ところが内木君は最後のやっかいな宿題を残しており、そのためにおじいさんの家へ出ることになったという。

優等生の内木君が夏休み後半で終えていない宿題というのは、社会の日根先生出題の「わがルーツ」というレポートである。

要は自分の先祖について調べるというものなのだが、なかなか意義深い目的があり、日根先生が語るその部分を抜粋してみたい。

「社会には歴史がある。同様に社会に生きる我々にもひとりひとりの歴史がある。この世に人類が現れて以来絶えることのない血のつながりの末に君たちがいるのだ」

日根先生、良いこと言う! これはもちろん、藤子F先生の子供たちへのメッセージに他ならない。

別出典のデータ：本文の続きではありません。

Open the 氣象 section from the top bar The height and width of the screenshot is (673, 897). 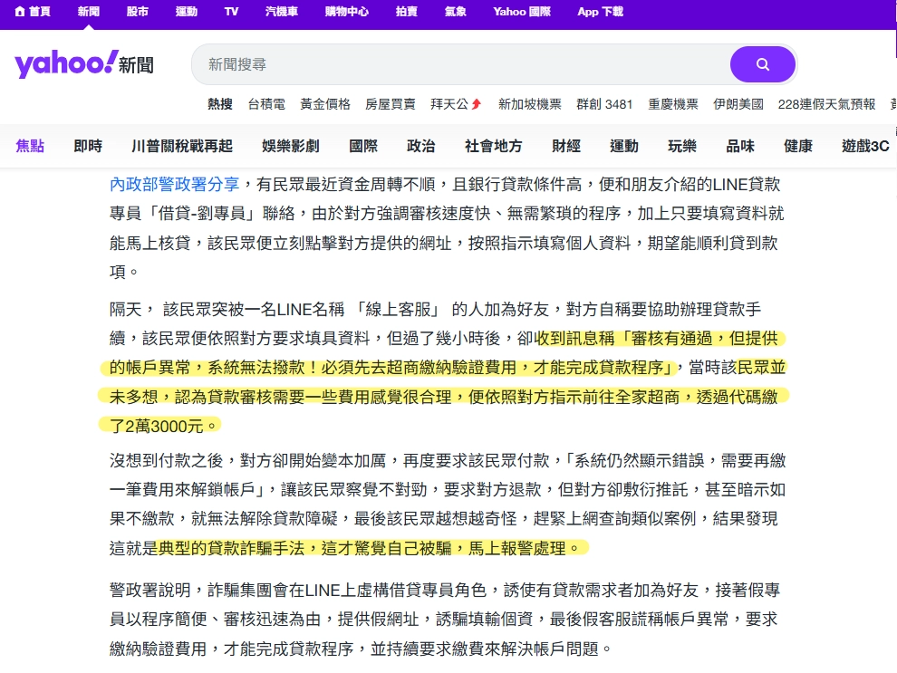click(x=455, y=13)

内木家は代々加賀藩に仕えた武士だったようだが、父に聞いてもはっきりしなかったので、もっと詳しく知るために祖父のもとを訪ねることにしたという。内木はやはり紛れもない優等生であった。


さて、この宿題はエリも当然対象者。チンプイが「マール星王室調査室の・・・」と、何か助け舟を出してくれそうだったのだが、自分を妃にしたがるマール星の話は聞きたくないと怒鳴って、口を封じてしまう。

そしてパパにご先祖の話を尋ねると、エリの祖父・太郎は教員で、曾祖父・勇作が村役場の書記だったと答える。もっと古い話を知りたいのだが、エリのパパが子供の頃、父の太郎が戦死してしまったので、これ以上のことはわからないという。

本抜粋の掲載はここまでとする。